Trois bergers furent désignés qui gardaient leurs troupeaux sur le plateau de l’Aguila décidèrent un jour de construire une chapelle vers Héas, afin d’honorer la Vierge, protectrice des troupeaux. Tous les jours, trois chèvres sauvages accompagnées de trois chevreaux venaient les alimenter en lait. Jusqu’au jour où mal inspirés, ils décidèrent de manger l’un des chevreaux. Les chèvres qui accomplissaient une mission divine furent alertées par leur instinct et ne revinrent plus, les laissant alors mourir de soif. Nos braves maçons, auteur du sixième péché capital, durent arrêter la construction qui resta inachevée pour redescendre dans la plaine. Une autre version dit qu’ils furent sauvés par les habitants.

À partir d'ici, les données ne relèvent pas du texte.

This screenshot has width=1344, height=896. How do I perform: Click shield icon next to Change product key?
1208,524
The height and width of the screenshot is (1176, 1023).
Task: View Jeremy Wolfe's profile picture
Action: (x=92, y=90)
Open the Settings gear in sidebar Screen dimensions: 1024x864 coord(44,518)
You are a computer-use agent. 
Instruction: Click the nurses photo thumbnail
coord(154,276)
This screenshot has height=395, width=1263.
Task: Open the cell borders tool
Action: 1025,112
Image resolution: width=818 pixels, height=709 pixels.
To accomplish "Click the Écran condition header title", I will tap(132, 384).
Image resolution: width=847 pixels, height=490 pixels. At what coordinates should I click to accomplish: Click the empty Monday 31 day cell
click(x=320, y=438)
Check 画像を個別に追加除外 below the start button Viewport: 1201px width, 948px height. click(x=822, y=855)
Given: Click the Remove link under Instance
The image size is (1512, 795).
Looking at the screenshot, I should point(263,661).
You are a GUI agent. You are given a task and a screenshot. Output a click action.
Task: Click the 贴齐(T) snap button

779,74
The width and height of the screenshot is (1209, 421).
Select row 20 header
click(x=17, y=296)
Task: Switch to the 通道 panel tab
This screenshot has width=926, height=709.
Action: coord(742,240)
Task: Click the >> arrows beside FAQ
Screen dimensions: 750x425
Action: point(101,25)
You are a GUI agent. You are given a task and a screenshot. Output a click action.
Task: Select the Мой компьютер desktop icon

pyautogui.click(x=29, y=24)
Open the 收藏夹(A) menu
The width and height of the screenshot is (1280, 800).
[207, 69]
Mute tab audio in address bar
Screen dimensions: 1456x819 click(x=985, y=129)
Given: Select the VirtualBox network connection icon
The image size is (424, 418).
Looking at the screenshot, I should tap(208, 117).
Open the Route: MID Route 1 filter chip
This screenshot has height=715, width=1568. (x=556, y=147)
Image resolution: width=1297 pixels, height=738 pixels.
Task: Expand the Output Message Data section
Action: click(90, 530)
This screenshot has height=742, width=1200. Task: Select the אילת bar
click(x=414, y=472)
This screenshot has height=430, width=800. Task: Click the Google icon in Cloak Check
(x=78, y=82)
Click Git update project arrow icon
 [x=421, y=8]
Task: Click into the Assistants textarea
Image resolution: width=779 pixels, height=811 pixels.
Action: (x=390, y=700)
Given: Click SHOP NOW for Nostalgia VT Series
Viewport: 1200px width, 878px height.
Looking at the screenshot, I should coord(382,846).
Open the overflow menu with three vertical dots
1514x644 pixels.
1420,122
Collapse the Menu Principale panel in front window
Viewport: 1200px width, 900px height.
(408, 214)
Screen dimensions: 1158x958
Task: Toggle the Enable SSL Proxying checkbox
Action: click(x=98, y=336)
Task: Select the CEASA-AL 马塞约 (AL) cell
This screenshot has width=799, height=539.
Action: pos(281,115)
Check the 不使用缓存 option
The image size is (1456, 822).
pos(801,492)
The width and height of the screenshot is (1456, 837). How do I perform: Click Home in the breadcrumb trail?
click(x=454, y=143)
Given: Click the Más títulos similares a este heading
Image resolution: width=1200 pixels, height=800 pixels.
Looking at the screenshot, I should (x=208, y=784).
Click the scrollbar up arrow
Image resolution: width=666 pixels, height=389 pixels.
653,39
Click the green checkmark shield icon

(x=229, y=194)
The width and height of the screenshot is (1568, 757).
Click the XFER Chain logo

Une autre traduction arrive parfois jusqu’à nous, elle est plus complexe : 

On racontait dans les veillées, que des bergers qui gardaient leurs troupeaux sur le plateau de l’Aguila auraient vu deux colombes d’une éblouissante blancheur qui ne cessaient de venir se désaltérer à un ruisseau proche, et repartaient l’une en bas, vers Héas où se trouvait un oratoire,  l’autre vers Poueylaün. Les bergers crurent à un message divin, Poueylaün  possédant déjà une chapelle, ils pensèrent que la vierge voulait également une chapelle à la place de l’oratoire.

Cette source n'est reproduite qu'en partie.